Write the records below out again exactly as given, with no images.

Top of The input

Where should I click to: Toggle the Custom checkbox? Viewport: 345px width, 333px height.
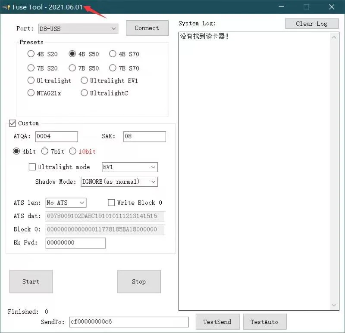coord(13,123)
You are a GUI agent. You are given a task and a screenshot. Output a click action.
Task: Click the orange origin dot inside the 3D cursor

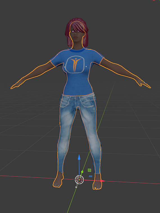coord(79,180)
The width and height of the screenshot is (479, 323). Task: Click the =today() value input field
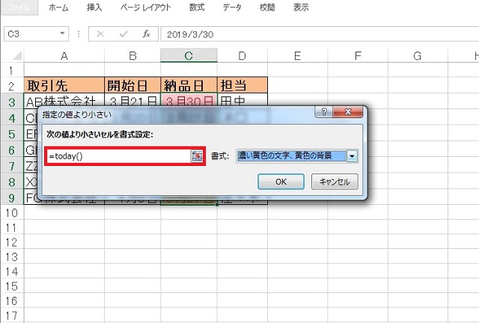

Bottom of The input

Answer section –
Where should I click to: Toggle the Custom checkbox? Viewport: 345px width, 333px height.
coord(13,123)
You are a GUI agent. You are given a task and a screenshot. Output a click action.
Task: Click the orange origin dot inside the 3D cursor

coord(79,180)
The width and height of the screenshot is (479, 323). Task: Click the =today() value input field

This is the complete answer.